In April 2020, when covid hit India and the country went into lockdown, Mint spoke to industry leaders in the financial services space to understand the impact of the pandemic on their personal investment portfolios. With the passage of a year, we are going back to our respondents to see how things have panned out and whether there are any lessons for investors. In the seventh part of the series, we talk to Swarup Mohanty, chief executive officer, Mirae Asset Mutual Fund.
A massive rally in the stock markets after the covid-19 dip has taken the equity weight in Mohanty’s portfolio from 55% to 75%. Mohanty had also moved further into equity when the market fell during the first covid wave and this pushed up his returns (with the equity portfolio up around 70%).
Mohanty is, however, placing his fresh investments in debt, to bring its weight up from 20% to 40%. More significantly, he is moving the core part of his portfolio from actively managed funds to passive ETFs (exchange-traded funds), a shift that his fund house is also mirroring with several ETF launches over the past two years.
“Going forward, the proportion of passives (ETFs) in the core portfolio will increase significantly. This is the shift that is happening (from active to passive). The satellite part will remain invested in active funds, which offer good alpha-generating opportunities,” Mohanty told Mint.
Mohanty avoids small caps but tactically plays themes such as healthcare or banking and finance. Mirae Asset had launched a healthcare fund in July 2018, when pharma funds were coming out of a two-year correction. Healthcare and pharma stocks rallied after the pandemic and the fund sits on a handsome CAGR (compound annual growth rate) of 28.36% since inception.

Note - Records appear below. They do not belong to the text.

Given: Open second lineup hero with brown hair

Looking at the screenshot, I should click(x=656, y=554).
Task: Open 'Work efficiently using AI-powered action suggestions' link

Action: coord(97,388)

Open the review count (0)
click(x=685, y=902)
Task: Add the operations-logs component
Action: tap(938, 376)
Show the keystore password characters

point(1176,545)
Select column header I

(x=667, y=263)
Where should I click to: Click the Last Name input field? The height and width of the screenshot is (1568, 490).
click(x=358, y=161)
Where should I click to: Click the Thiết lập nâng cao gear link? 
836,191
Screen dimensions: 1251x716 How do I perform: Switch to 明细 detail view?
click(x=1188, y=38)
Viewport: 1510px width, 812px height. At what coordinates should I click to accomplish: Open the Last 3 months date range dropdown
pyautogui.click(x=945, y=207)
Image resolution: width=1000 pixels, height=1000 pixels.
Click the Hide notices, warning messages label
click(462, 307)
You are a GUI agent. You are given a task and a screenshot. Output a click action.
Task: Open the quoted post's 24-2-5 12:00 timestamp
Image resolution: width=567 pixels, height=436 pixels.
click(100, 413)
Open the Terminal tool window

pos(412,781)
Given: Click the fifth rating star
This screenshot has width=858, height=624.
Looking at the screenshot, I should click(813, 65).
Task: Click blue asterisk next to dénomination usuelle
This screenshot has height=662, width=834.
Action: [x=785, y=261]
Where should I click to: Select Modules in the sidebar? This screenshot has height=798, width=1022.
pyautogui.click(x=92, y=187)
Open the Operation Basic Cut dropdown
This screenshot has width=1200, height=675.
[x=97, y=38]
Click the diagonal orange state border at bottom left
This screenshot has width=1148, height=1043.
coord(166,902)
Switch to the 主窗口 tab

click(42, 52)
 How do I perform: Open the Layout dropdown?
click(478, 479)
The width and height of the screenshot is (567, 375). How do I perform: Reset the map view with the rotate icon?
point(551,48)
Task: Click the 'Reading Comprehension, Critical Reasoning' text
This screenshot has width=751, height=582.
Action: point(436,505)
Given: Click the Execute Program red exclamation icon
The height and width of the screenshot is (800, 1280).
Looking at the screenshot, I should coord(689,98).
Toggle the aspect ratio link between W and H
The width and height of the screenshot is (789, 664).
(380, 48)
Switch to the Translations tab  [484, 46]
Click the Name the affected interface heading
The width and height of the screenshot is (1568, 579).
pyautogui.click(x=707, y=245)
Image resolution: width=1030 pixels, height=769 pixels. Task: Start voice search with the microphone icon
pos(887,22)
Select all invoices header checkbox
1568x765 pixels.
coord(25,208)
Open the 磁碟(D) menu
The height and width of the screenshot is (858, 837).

Mohanty also plans to start investing in international funds and take an allocation of up to 10% of his overall portfolio. He plans a similar move into gold through gold ETFs.
Above all, Mohanty’s portfolio reflects a data-driven approach rather than adherence to dogma. With more and more active funds underperforming, Mohanty is shifting to ETFs rather than hanging on in the hope of improvement. More importantly, he has been transparent about the shift in his communication to the public, allowing those sitting on the sidelines of the active versus passive debate more evidence with which to make up their minds.
Mohanty’s shift to gold and international funds also reflects this highly flexible approach, a good example for investors who sometimes hold on to existing investments long after they have ceased to outperform.